庄内藩が新政府相手に「勝ち続けられた」組織の秘密

会津藩とはなにが違う…?

庶民と藩主が一体

前回、庄内藩のユニークな教育を紹介し、それが戊辰戦争における庄内藩の強さの一因になったのではないかと考察した。ただ、じつは強さの理由は、それだけでないと思っている。そこで今回、なぜ庄内藩は新政府軍に最後まで勝ち続けたのかについて、もう少し話を続けていきたい。

江戸時代の大名は鉢植えのように、幕府の意向によって領地を移された。とくに譜代大名には頻繁に「転封命令」が下された。しかし庄内地方は、元和八年(一六二二)に酒井忠勝が藩主になって以来、一度も国替えがなかった。幕末までずっと酒井氏がこの庄内地方を支配してきたのである。

江戸中期以降、酒井氏は領民に過酷な税をかけないなど、他藩にくらべると善政をほどこしてきた。

天明七年(一七八七)に庄内を訪れた江戸時代の旅行家・古川古松軒は「庄内の鶴ヶ岡城下に止宿したが、酒井氏の政治が正しいので、豊かな農民も多数見え、衣服も卑しくなく馬も肥え太り、屋敷も美しい。これまで旅行してきたところで最も素晴らしい。会津の若松、二本松、白河、米沢は大藩の城下町だが、とても鶴ヶ岡城下にはかなわない」と述べている。こうした暮らしが可能だったのは、本間家の存在があったからである。

本間家は、酒田の豪商で日本一の大地主でもある。庄内藩は、そんな本間家の財力でたびたび財政難が救われ、ときには藩主(酒井忠徳)の依頼によって当主(本間光丘)みずからが藩政改革をまかされることにあった。本間家は、直接領民に対しても飢饉時の救恤、低利の融資、砂防林の造成など多大な支援をおこなってきた。

 

ところでなぜ本間家は、このように酒井氏に徹底的に尽くし、領民を保護し続けたのか、今の感覚では解せないかもしれない。

一つは、藩の許可がなければ商売ができないからである。どんな豪商であっても、藩ににらまれたら簡単に財産を没収されたり、処罰されてしまう。四代目末次平蔵、五代目淀屋辰五郎、銭屋五兵衛などその例は数え切れない。ならば積極的に藩と協力して発展していくほうが得策なのだ。

また、当時は持てる者は持たざる者を救う義務があると考えられていた。飢饉のときに打ちこわしによって豪商や豪農の屋敷が襲撃されるのは、苦しんでいる自分たちを救おうとしないという怒りからなのだ。

ただ、本間家を発展させた三代目当主・本間光丘は、経営手腕にすぐれているだけでなく、大変な人格者でもあり、「儲けた金は人のために使え。貧しい人に分け与えよ」というポリシーをもっており、その考え方が歴代当主に引き継がれていったのである。

そこで当時から「本間様には及びもせぬが、せめてなりたや殿様に」とうたわれ、神様のようにあがめられた。つまり庄内藩は、領民である本間家のおかげで安定しているわけで、その事実は庄内藩士もよく理解していたし、それゆえ彼らは農民や商人への偏見というものが比較的薄かった。

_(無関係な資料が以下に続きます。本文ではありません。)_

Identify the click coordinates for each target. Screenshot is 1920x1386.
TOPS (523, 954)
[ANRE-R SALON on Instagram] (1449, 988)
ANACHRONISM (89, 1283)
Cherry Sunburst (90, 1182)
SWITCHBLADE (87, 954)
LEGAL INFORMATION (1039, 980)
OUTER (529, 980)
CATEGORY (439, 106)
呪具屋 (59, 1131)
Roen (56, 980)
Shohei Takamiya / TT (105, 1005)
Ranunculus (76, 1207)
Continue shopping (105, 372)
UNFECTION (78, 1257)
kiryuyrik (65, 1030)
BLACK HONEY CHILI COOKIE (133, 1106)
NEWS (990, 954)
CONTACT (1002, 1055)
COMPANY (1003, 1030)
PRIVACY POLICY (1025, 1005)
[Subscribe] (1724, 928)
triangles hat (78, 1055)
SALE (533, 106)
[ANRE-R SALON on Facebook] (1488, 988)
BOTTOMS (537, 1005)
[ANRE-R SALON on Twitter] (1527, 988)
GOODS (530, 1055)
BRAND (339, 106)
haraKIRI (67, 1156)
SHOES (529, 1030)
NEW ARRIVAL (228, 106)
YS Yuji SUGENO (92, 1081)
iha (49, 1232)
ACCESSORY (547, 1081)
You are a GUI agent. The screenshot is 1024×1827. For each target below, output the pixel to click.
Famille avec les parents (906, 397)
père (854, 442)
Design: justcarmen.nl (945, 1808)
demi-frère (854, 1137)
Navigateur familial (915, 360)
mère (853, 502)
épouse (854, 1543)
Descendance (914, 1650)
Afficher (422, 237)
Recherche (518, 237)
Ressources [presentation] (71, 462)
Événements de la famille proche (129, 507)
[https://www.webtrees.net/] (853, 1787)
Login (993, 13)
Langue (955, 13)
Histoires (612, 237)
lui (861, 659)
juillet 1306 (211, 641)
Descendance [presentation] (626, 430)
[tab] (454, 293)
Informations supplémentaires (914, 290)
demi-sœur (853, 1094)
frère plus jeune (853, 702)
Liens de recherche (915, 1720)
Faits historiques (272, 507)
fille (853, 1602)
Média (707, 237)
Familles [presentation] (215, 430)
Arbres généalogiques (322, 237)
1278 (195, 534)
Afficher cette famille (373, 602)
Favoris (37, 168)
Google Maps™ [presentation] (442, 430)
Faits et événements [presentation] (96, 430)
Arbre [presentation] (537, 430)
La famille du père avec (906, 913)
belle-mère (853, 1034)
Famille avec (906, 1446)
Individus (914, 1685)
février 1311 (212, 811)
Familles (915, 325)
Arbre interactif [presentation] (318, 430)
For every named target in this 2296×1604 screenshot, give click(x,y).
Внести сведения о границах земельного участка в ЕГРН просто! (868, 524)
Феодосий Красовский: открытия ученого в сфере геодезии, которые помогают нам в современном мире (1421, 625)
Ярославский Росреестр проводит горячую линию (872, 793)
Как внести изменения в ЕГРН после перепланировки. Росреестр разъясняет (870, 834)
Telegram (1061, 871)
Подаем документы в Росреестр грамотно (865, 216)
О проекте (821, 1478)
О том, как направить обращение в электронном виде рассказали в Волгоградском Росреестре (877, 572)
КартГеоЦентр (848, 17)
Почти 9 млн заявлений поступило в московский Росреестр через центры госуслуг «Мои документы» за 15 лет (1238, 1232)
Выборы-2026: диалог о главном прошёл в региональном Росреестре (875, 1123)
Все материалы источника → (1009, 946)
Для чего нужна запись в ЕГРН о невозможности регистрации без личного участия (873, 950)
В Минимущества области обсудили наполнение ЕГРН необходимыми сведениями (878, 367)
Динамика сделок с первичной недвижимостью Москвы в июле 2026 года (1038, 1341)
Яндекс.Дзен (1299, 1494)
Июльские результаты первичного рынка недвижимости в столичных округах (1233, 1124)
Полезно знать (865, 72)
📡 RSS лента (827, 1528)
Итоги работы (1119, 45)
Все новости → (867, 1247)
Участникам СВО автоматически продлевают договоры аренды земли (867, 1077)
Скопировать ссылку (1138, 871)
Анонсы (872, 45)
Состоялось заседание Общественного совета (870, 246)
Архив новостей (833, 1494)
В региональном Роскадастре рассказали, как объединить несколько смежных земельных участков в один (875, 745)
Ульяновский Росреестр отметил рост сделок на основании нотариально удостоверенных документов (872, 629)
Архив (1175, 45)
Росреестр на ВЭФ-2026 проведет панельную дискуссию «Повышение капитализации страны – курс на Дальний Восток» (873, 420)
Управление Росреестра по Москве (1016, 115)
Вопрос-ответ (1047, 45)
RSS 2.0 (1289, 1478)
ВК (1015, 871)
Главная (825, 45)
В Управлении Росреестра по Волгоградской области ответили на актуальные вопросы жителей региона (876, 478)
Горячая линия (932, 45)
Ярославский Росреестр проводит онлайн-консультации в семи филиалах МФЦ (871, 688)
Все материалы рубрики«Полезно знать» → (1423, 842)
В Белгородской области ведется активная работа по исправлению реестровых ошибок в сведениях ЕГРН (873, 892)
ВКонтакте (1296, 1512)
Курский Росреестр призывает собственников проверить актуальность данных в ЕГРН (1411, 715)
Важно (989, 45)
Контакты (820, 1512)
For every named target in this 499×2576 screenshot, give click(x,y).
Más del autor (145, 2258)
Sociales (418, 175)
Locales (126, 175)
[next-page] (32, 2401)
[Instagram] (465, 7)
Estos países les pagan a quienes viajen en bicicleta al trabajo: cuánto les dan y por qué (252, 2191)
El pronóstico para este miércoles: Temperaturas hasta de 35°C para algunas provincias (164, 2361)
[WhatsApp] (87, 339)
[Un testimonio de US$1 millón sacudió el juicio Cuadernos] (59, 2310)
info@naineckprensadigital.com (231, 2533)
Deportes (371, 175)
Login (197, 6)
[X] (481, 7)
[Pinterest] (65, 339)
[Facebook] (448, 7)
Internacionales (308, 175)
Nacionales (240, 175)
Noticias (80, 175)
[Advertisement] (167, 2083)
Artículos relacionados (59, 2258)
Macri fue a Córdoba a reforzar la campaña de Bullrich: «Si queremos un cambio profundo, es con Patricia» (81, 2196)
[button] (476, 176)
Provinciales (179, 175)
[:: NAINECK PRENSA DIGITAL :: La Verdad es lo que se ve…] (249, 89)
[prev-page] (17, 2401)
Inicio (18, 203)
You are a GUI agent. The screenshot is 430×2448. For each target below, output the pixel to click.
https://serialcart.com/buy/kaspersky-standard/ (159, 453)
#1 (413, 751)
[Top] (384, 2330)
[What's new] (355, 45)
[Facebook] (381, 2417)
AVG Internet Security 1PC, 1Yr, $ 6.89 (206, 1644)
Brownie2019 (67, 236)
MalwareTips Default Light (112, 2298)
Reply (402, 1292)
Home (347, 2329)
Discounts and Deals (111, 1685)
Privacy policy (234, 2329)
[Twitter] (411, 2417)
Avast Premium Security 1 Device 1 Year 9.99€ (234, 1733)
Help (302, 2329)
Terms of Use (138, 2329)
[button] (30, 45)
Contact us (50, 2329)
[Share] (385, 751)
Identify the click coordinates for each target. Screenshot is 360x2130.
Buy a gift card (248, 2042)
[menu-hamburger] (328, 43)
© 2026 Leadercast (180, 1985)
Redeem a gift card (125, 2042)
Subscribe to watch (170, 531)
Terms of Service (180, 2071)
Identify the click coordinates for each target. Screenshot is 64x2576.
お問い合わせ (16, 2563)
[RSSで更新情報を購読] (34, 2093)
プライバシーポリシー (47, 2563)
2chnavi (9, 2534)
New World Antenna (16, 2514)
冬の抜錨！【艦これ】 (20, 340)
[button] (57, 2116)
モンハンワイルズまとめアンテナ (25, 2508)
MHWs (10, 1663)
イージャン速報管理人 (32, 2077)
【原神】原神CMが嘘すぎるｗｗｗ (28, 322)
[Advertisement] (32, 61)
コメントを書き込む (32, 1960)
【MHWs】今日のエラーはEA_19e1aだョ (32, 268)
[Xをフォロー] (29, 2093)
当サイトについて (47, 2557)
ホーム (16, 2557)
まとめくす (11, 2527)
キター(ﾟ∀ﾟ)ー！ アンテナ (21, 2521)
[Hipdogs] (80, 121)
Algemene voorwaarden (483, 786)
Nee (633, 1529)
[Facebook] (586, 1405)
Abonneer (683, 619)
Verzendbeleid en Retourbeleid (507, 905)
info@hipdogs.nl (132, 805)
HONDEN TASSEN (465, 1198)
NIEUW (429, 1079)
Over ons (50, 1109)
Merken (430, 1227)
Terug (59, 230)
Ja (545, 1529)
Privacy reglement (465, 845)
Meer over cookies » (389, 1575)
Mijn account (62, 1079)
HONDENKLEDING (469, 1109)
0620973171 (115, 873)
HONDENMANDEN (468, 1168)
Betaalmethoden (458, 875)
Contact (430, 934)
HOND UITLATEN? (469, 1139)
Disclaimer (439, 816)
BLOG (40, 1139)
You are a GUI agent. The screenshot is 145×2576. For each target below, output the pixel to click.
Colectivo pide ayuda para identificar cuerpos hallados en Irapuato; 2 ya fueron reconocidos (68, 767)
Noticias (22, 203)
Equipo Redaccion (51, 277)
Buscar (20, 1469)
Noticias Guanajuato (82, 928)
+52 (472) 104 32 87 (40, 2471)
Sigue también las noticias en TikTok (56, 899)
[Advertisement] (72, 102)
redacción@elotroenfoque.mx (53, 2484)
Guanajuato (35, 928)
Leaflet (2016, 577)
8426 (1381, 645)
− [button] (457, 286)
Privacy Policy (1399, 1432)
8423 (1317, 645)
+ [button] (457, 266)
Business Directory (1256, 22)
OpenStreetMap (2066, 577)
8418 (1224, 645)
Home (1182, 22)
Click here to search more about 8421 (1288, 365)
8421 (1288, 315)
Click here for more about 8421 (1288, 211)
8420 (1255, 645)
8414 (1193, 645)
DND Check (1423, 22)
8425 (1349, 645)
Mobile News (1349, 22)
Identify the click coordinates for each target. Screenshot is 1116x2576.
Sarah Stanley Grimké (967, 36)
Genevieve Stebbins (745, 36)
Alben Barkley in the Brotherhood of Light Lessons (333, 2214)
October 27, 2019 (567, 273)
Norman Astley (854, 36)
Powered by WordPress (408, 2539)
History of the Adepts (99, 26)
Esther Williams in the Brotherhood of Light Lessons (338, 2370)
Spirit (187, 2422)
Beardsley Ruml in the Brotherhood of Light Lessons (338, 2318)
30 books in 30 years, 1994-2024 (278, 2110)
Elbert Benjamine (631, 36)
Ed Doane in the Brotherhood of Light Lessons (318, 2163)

そんな庄内藩に激震が走ったのが、天保十一年(一八四〇)十一月のことである。

幕府が酒井氏に対し、「越後国長岡へ転封せよ」という命令を下したのだ。

俗にいう三方領知替えである。日本史の教科書にも載っているから、なんとなく覚えている方も多いだろう。

この頃、外国船が頻繁に日本近海に姿をあらわすようになったので、幕府はいくつかの藩に江戸湾周辺の防備を命じた。譜代の川越藩もその一つだったが、これにより経済的負担にあえぎ、もっと豊かな土地への移封を幕府に求めたのだ。

そこで「幕府は、相模の海岸防備を担わせていた川越藩の財政を援助する目的から、川越・庄内・長岡3藩の領知をたがいに入れ換えることを命じた」のである。具体的には「川越藩が豊かな庄内藩へ、庄内藩が越後長岡へ、越後長岡藩が川越藩へ移る」(『詳説日本史B』山川出版社 二〇一八年)というものであった。そう教科書に記されている。

この知らせが庄内に届くと、「領内男女老若に至る迄、是を聞いて驚嘆怨哀せざる者無し」(『酒井家世紀』)という大混乱におちいり、やがて領内各地で百姓一揆が起こりはじめた。酒井氏を慕うあまり、転封を阻止するための行動であった。殿様にいてほしいからと、一揆が組織されたのは、おそらく前代未聞のことであろう。